Yesterday I caught up on blogs, as is my wont during the weekend. I read the ever FoxyJonno’s blog and cringed…then I read the Curious Orange’s response….I was so embarrassed.

I am a feminist.

I am in the Vagina Monologues and exhibiting my artworks at the Vagina Monologues.

I cannot believe that feminists still think they ought to act like anything other than ordinary considerate human beings.

There is a time to protest, there is a time to have a political debate, it is not in the middle of Lonsdale bar on a Friday whilst collecting for your charity.

There was a group of women, the Suffragists, during the period before women got the vote who said that men would give them the vote if they only acted rationally (like men were supposed to), they thought that the acts of the more radical Suffragettes only harmed the movement. I disagree, I believe there is a difference between active and passive repression: active repression is preventing any section of people/person from accessing their human rights; passive repression is being unaware of the issues surrounding a group of peoples/persons human rights.

My personal belief is that when faced with active repression you fight as hard as you can (if the active repression is armed with shotguns then my beliefs may undergo some changes). Passive repression is different, for one thing you can’t tell who’s doing it.

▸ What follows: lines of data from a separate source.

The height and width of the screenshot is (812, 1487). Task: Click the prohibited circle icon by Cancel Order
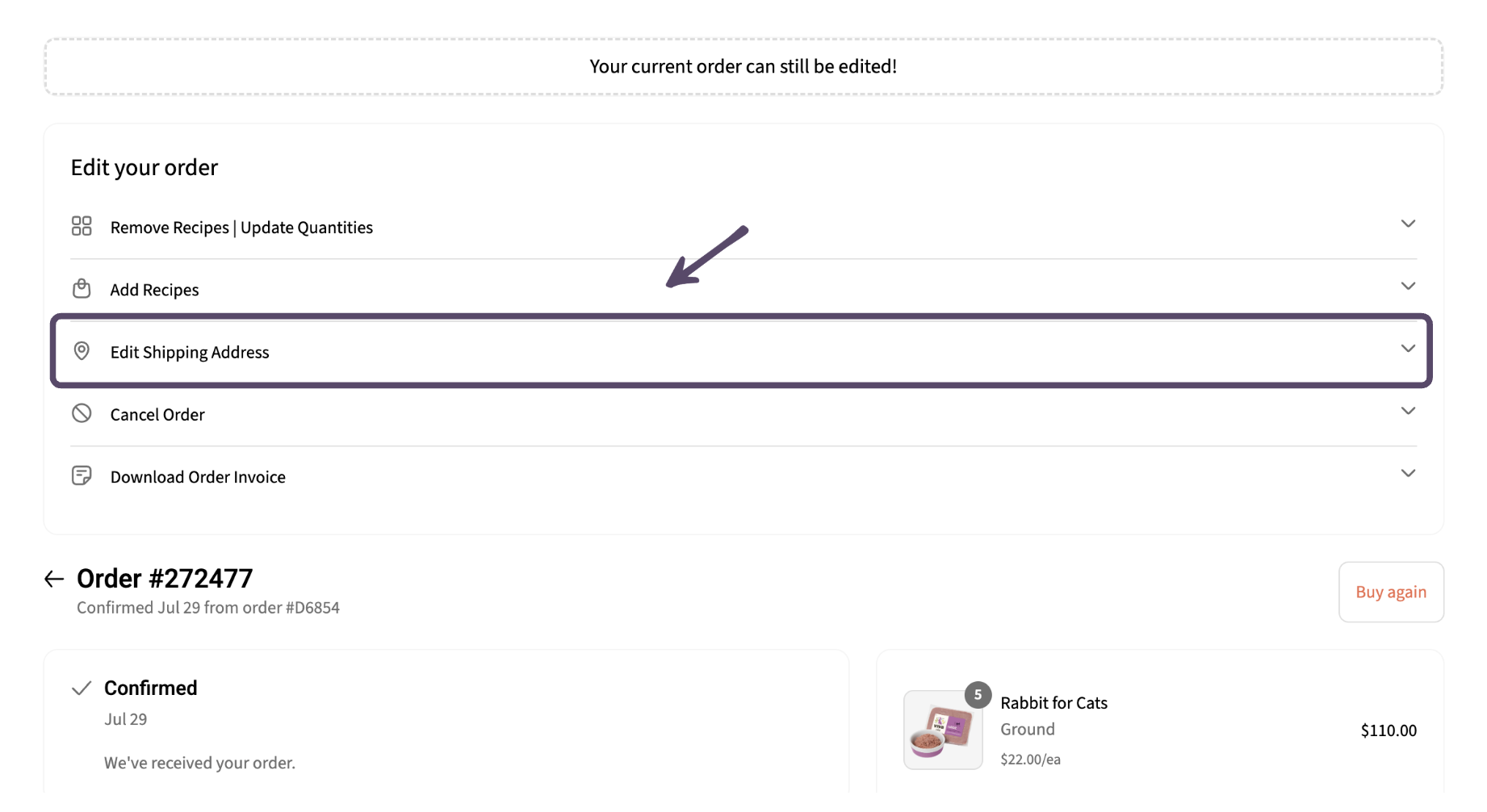pos(82,413)
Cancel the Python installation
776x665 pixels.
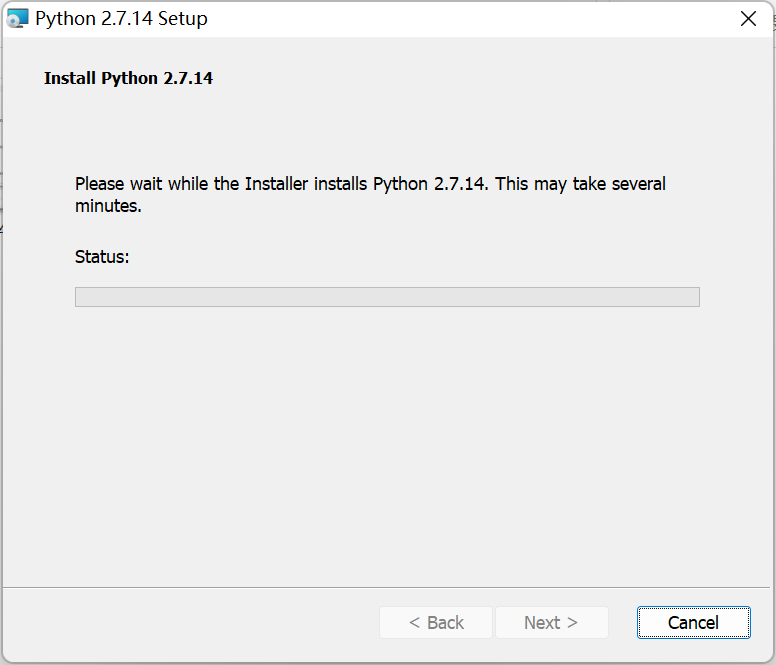click(x=693, y=622)
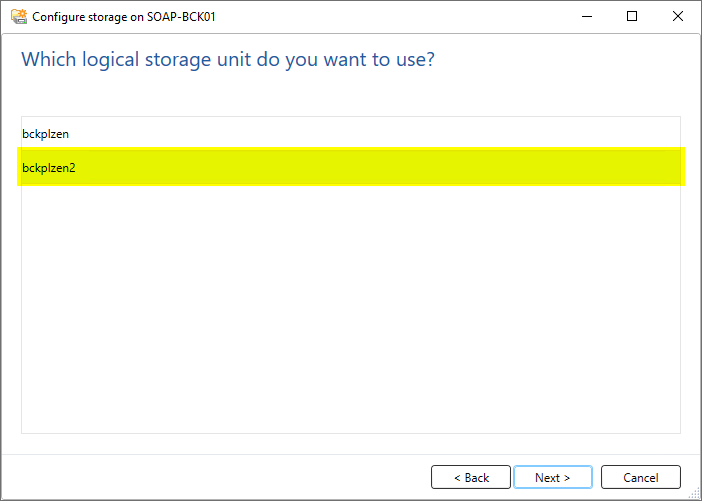Viewport: 703px width, 501px height.
Task: Pick the yellow highlighted list entry
Action: tap(351, 167)
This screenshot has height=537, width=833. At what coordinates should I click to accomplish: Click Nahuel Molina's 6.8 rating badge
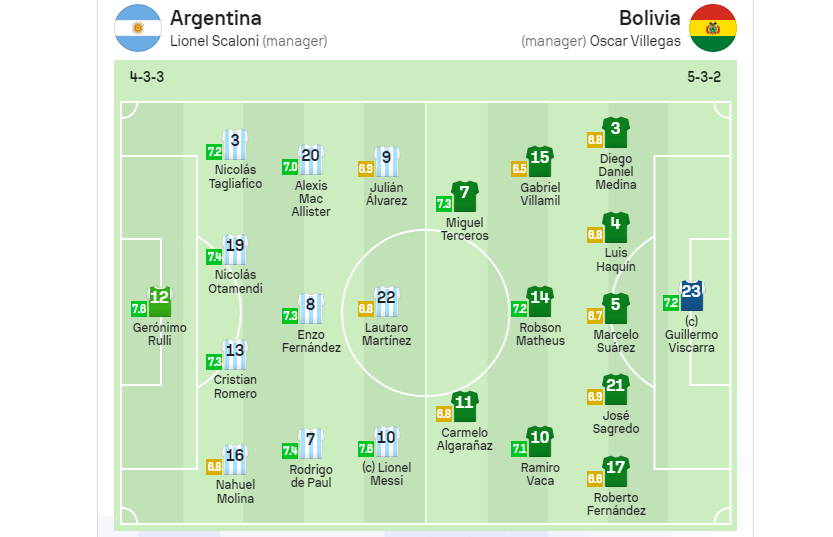point(214,467)
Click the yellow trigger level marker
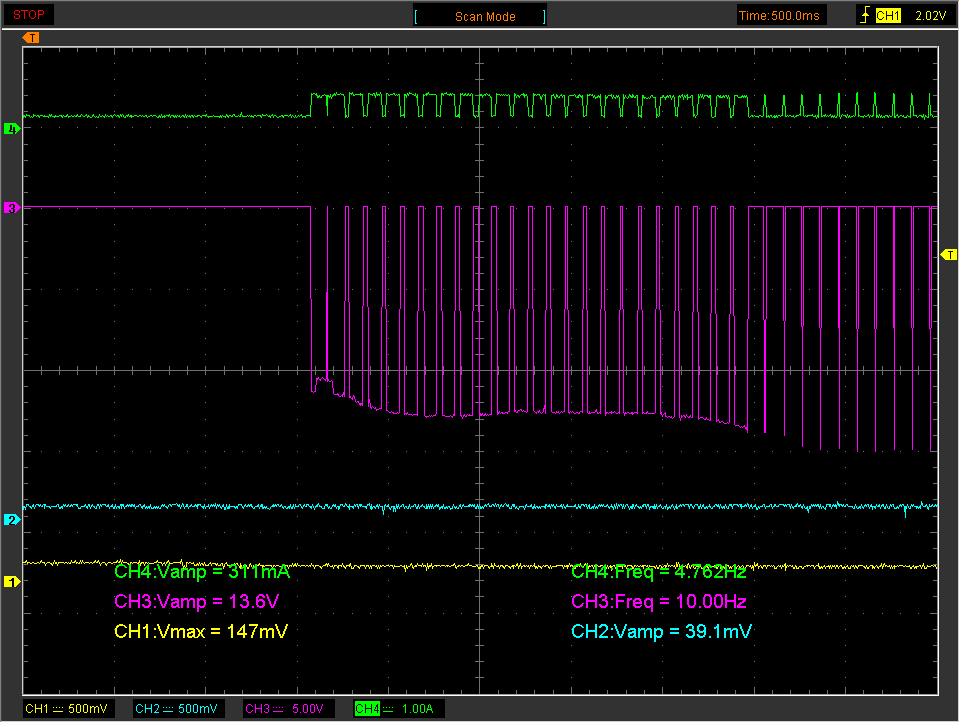 [x=948, y=255]
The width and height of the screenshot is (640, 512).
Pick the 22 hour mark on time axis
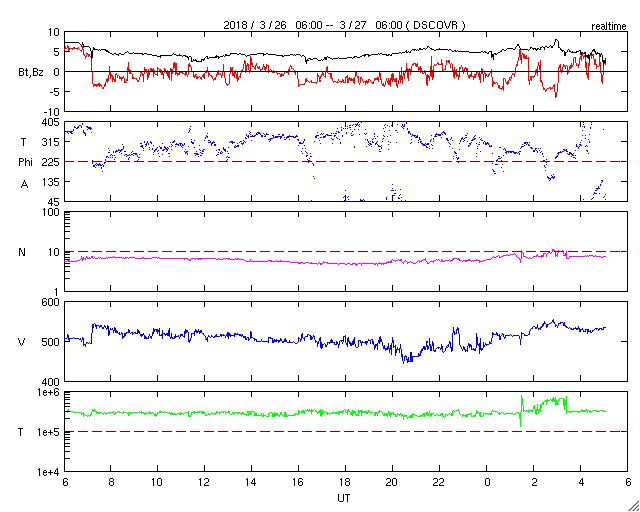tap(440, 482)
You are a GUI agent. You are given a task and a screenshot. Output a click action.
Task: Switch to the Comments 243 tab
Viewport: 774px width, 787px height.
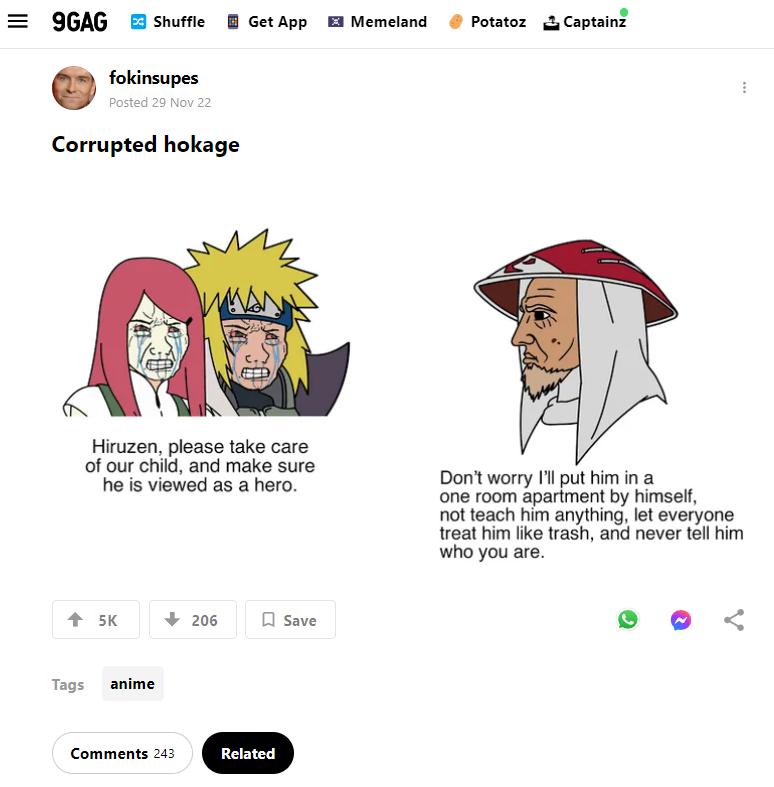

Passive repression is about ignorance and that is what the Vagina Monologues is supposed to fight; ignorance. We are not facing men telling women that we can’t think properly and so do not deserve suffrage. We are not facing corporations (until you get to high up positions in the City and in some sections of the Armed Services) telling us we do not work as hard and so do not deserve as much pay as men. We are facing people who do not know that one in ten women who are raped feel comfortable reporting it, people who do not know that only 10 percent of rape cases reach a conviction, people who do not know that over half the perpatrators of rape are men that the victims know. But, and I think this is where the FemSoc representatives in Lonsdale missed the point, not everyone is ignorant of this. Us feminists are not the only ones who have access to this information. The world is not divided up into those who know this (feminists) and those who don’t (everyone else).

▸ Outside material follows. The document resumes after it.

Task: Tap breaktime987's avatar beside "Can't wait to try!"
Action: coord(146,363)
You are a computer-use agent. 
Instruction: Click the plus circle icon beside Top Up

Political decisions are necessarily based on knowledge and people do find out and understand about all sorts of questions before making there minds up, not, however, everyone, those blissfully ignorant souls who believe something because ‘Mum said..’ or ‘Dave down the pub said…’ or best of all ‘this bloke said…’ However, once you have made your intelligent political decision you should feel secure enough in it that you do not see every question based around it as an attack. How embarrassing for a feminist to isolate and attack her allies, people who are not ignorant of the issues, to just assume that everyone is against her. How embarrassing to hear that someone (who in my view has made the correct political choice) is so insecure in their choice as to need to attack the slightest movement.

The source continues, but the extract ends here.